San Francisco became a city because of one early boom (the Gold Rush). It stays a boom town because of fast-growing money-making industries like the internet boom, a world-wide boom that began in San Francisco. San Francisco attracts many young people who want to be involved in the famously creative culture or to chase dreams of fast money. Most people in San Francisco have only lived in the city for a few years. Finding anyone who has lived here for more than a decade is rare.

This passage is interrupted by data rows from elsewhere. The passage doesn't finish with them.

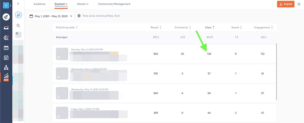Open the paper plane publish icon

(x=6, y=17)
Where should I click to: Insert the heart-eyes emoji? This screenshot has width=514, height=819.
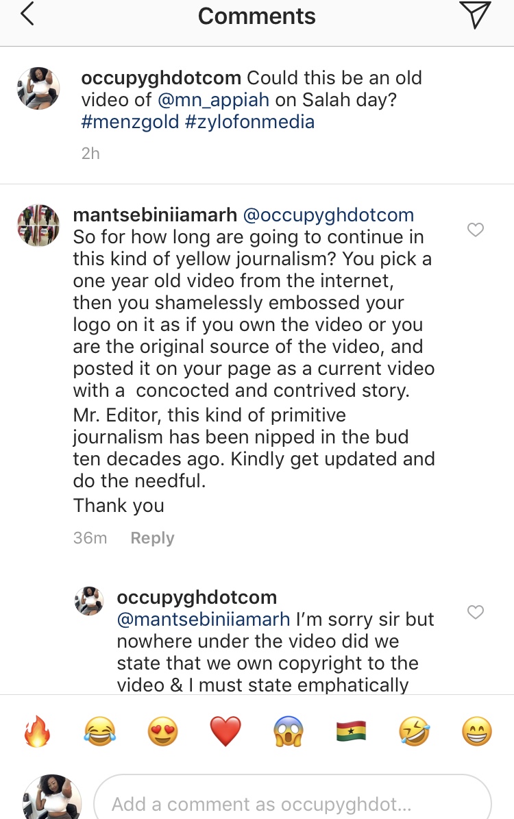pyautogui.click(x=162, y=731)
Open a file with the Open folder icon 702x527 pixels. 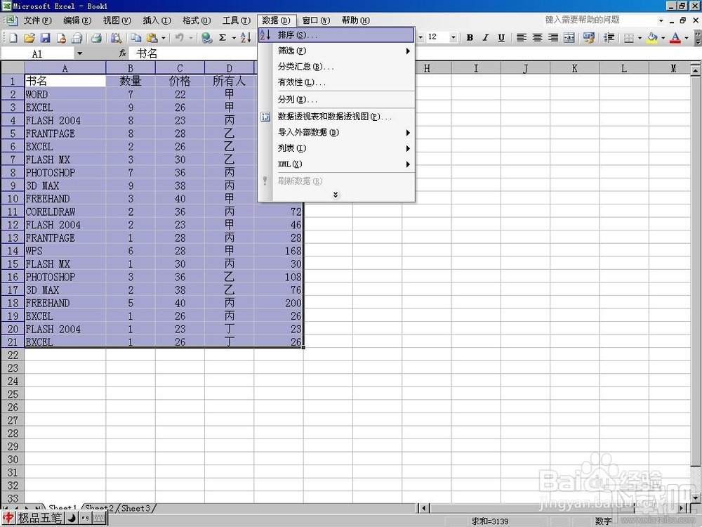point(30,37)
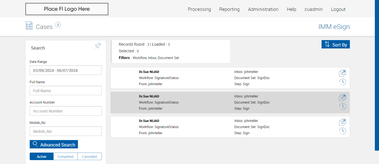Image resolution: width=379 pixels, height=164 pixels.
Task: Click the Cases list icon
Action: click(29, 26)
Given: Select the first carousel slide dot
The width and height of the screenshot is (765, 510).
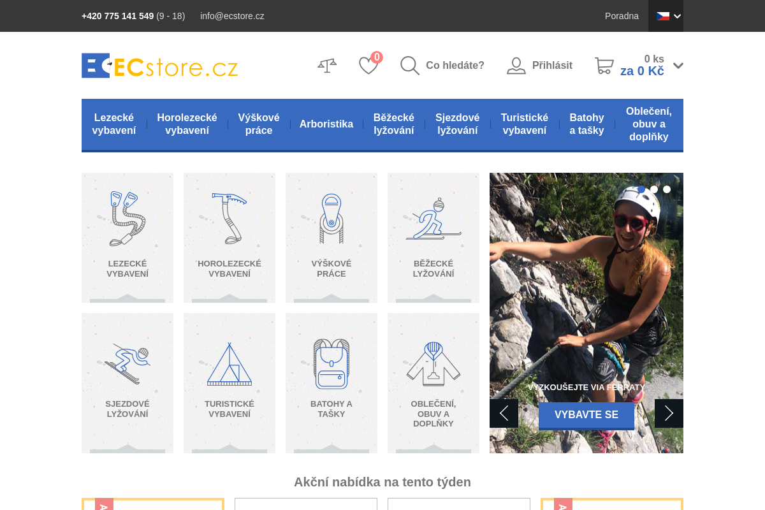Looking at the screenshot, I should [641, 189].
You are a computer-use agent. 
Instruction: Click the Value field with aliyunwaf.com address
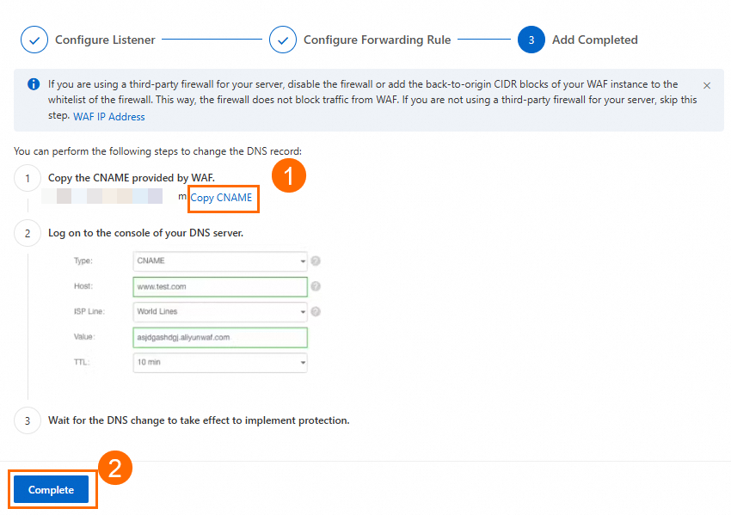click(x=220, y=337)
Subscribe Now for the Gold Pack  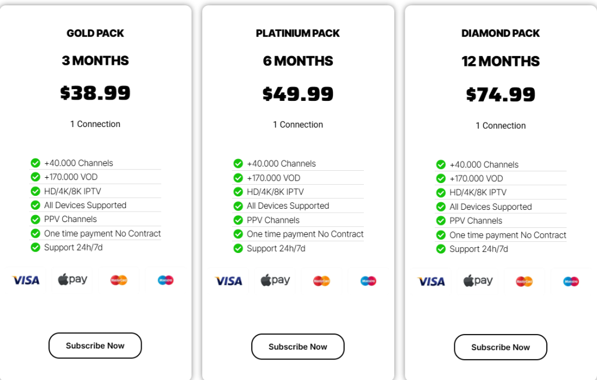coord(95,345)
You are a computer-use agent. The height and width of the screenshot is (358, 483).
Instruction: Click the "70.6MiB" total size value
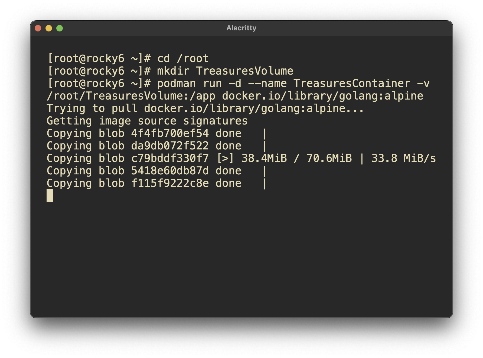(329, 158)
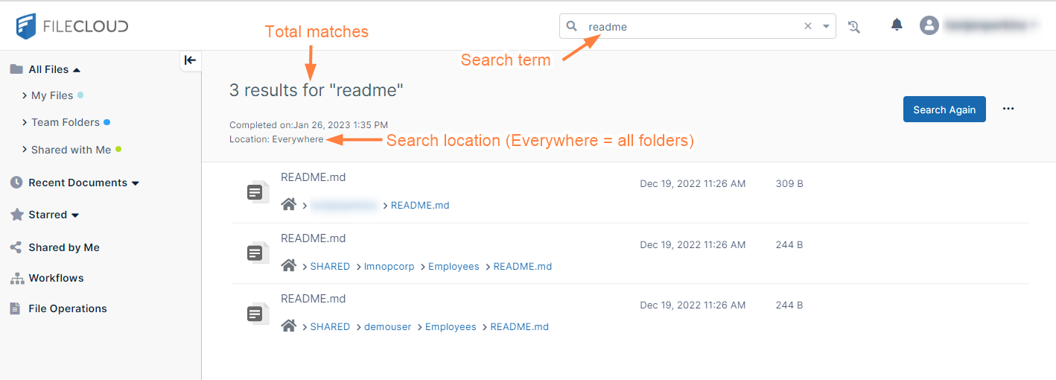Collapse the sidebar with arrow icon
1056x380 pixels.
[x=190, y=60]
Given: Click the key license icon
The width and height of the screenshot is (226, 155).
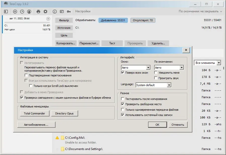Looking at the screenshot, I should (x=69, y=12).

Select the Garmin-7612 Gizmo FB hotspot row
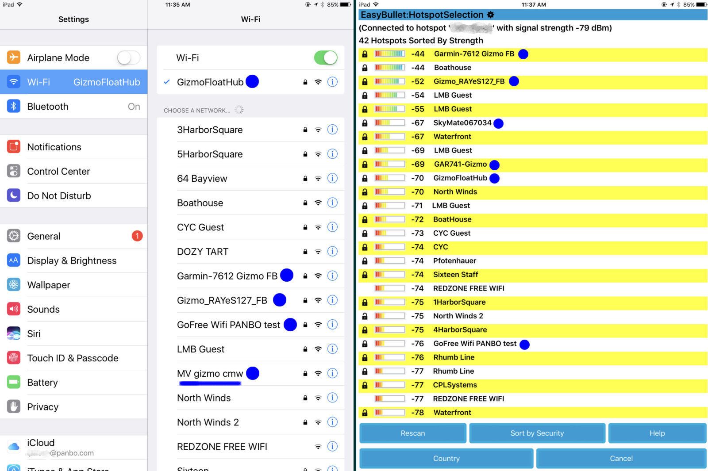[x=473, y=54]
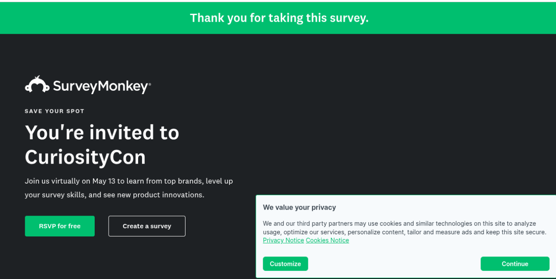556x279 pixels.
Task: Click the registered trademark symbol beside SurveyMonkey
Action: tap(150, 85)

This is the irony of the place that was once the most stable culture that humans have ever known.

One Comment to “My report for the 7th grade”

  1. Chris Dichtel says:

    When I worked, years ago, as a tour guide out of Fisherman’s Wharf, I used to vent my frustration at having to waste half an hour of the city narrative on the Wharf (simply because it took that long to get out of there!) by playing a joke on the tourists.

    After giving a little historical background on why it was called “Fisherman’s Wharf” (so little evidence is there now of that), I’d add, “–and nowadays we have these cute stores like the ones along your left, where you can buy things that you can’t find anywhere else in the world…” (small pause) “…like those little ashtrays that say ‘Fisherman’s Wharf’ on them, for example.”

    The worst of it was that you could tell they were taking you seriously for several moments before the joke set in.